Особенно расстраивало Петербург то, что апелляция Буоля к национальным чувствам немцев, его попытка заручиться поддержкой Германского союза находили отклик в Германии[346]. Все это вело к расширению зоны конфликта на европейском континенте, а Россия нуждалась в сохранении мира в Европе, так как вовлечение в вооруженное противостояние грозило сорвать задуманные императором преобразования. «Дай Бог, – писал великий князь Константин своему брату Александру II, – чтобы война, в которой я почти что не сомневаюсь, прошла, не коснувшись ее (России – В. Д.), дабы не остановить ее теперешнего развития сословного и промышленного»[347].
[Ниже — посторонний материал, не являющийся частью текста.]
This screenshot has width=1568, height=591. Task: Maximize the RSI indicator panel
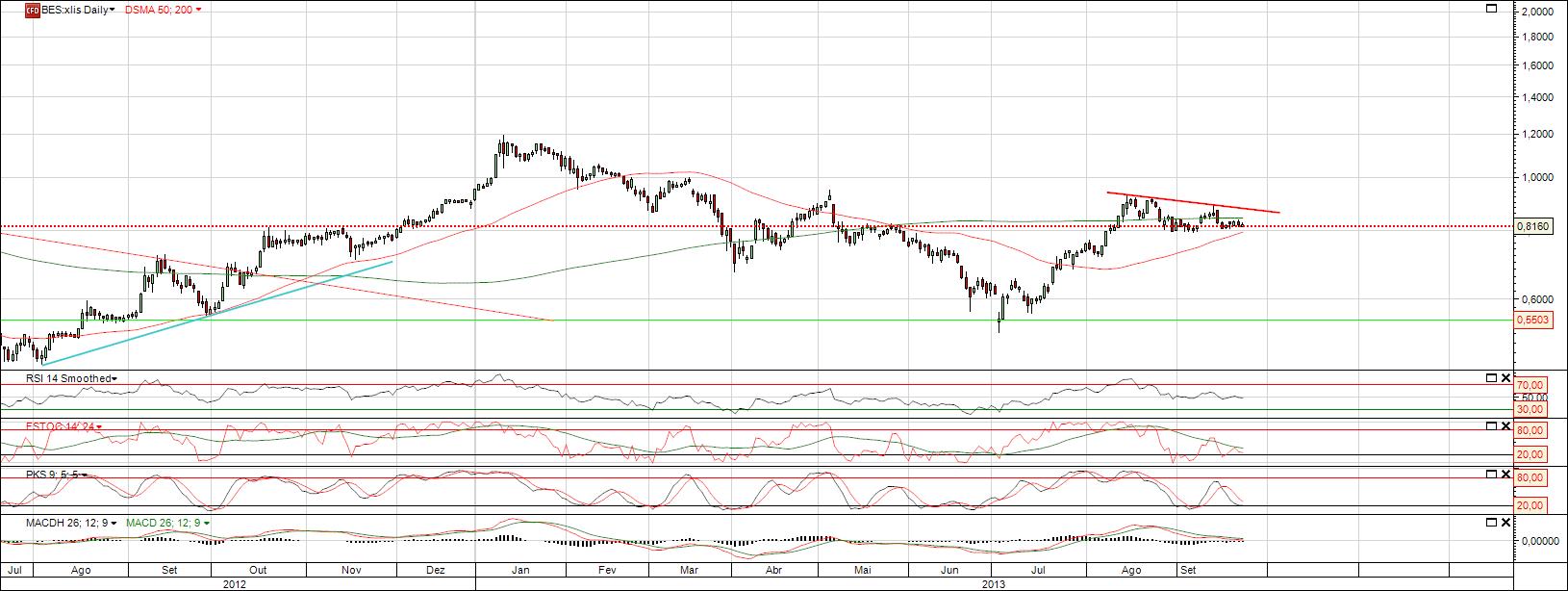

Также и Бисмарк обращал внимание Берлина на это. 27 апреля 1859 г. он писал принцу-регенту: «Российское правительство имеет исключительно все основания желать мира <…> беспорядки, которые могли возникнуть в Западной Европе и затруднить получение иностранных капиталов, были бы так же губительны, как непосредственное участие (России – В. Д.) в войне за пределами своих границ»[348]. Учитывая занятую Австрией позицию, Бисмарк сомневался в вероятности мирного урегулирования войны.
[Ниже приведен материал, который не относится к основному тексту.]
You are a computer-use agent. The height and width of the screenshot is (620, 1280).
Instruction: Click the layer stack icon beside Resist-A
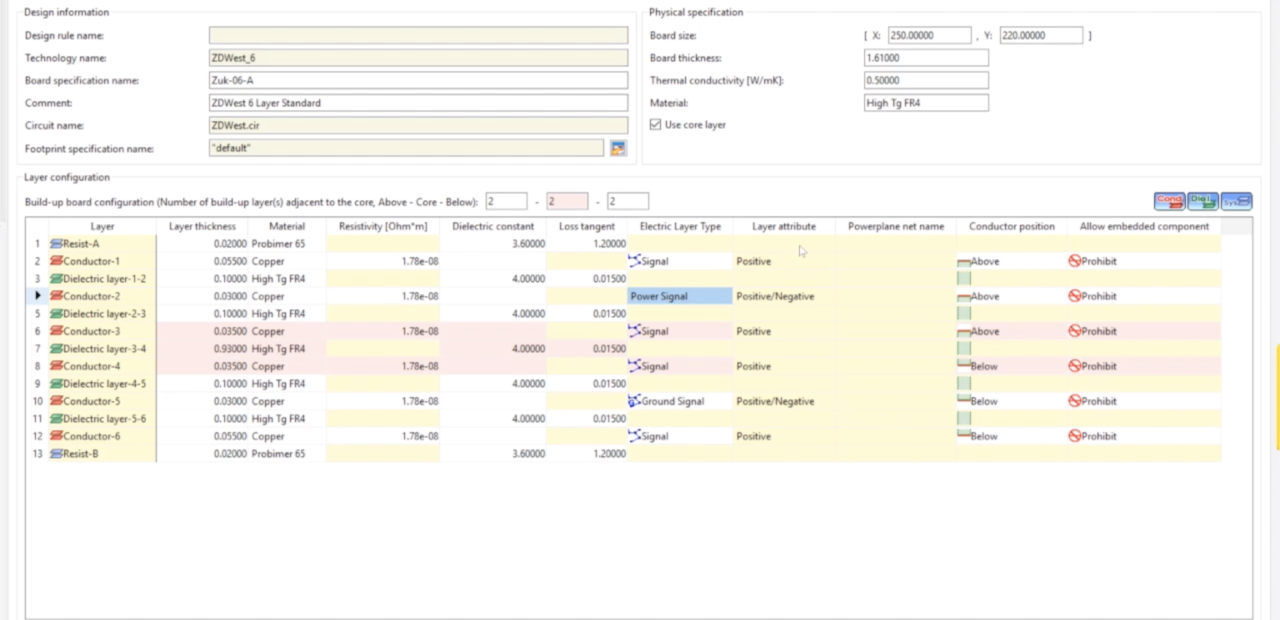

Ситуация менялась с такой быстротой, что в дипломатических ведомствах европейских государств не успевали отвечать на одни предложения, как появлялись уже другие. Так, например, в начале апреля Лондон выступил с проектом общего разоружения Франции, Сардинии и Австрии как первого шага на пути созыва конгресса. Обрадованный таким планом, Горчаков с усердием принялся за его воплощение, заявив Бисмарку, что «положение вещей кардинально изменилось»[349]. Однако уже 18 апреля 1859 г. на встрече Горчакова, Бисмарка, Крэмптона и герцога де Монтебелло были озвучены новые планы и предложения сторон. Донесение Бисмарка в Берлин, детально передавшее переговоры дипломатов[350], описывало творившийся в дипломатической переписке между внешнеполитическими ведомствами Европы хаос.
347
Вел. кн. Константин Николаевич – Александру II. 11/ 23. III. 1859 // 18571861. Переписка. С. 97.